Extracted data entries
====================
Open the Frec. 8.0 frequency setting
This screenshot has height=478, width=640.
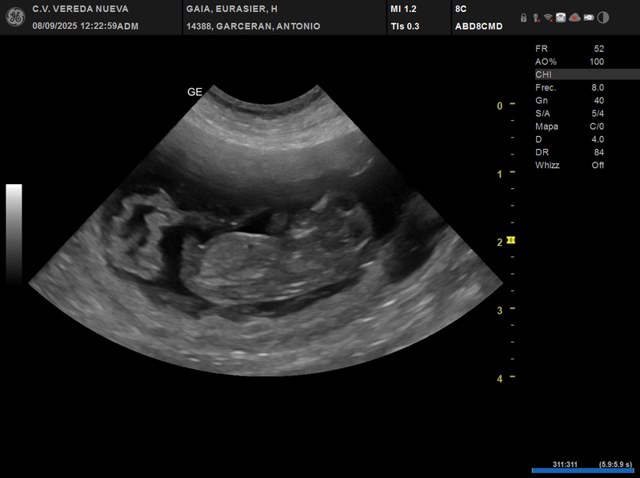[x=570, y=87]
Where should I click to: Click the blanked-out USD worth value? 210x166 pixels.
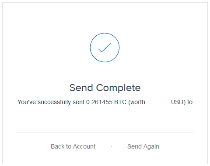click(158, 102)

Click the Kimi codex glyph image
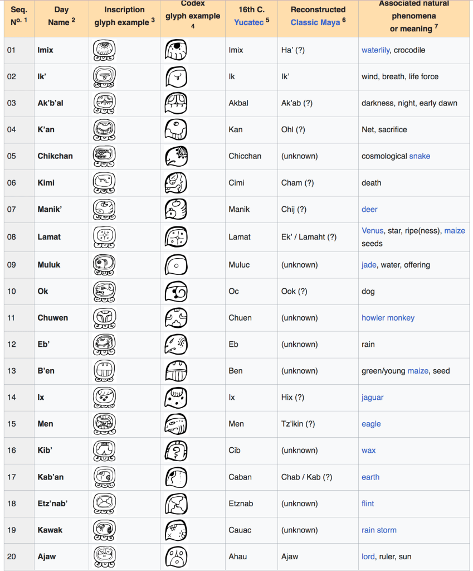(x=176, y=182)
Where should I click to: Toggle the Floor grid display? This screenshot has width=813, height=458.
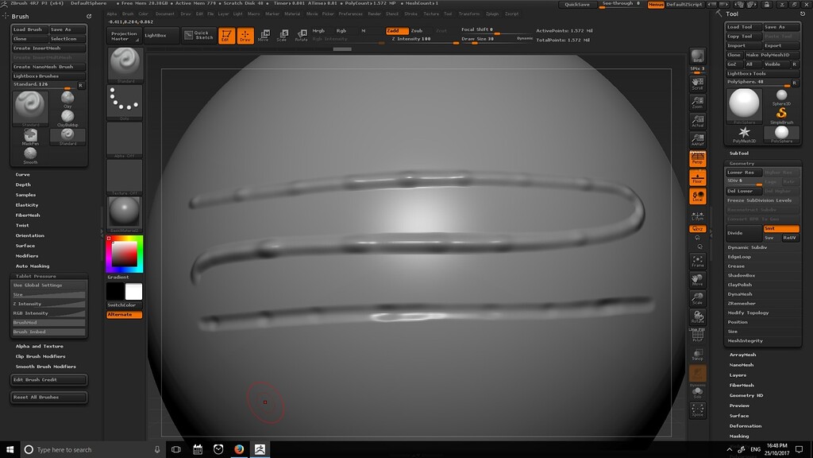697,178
====================
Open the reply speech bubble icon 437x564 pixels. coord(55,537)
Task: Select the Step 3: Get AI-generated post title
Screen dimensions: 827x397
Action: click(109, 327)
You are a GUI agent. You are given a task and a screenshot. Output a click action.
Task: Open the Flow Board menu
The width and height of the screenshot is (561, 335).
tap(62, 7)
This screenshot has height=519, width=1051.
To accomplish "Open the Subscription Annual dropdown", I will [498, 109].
====================
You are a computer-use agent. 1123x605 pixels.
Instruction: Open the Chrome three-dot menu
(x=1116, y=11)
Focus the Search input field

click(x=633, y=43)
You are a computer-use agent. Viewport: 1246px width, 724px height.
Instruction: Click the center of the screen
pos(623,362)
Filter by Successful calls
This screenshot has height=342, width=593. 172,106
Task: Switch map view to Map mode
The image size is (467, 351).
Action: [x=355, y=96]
====================
#### [Aim of the task]
Where a line above contains the string "computer", copy that line.

#### [Exercise output]
You are a computer-use agent. 1123x605 pixels.
You are a computer-use agent. Viewport: 1246px width, 724px height.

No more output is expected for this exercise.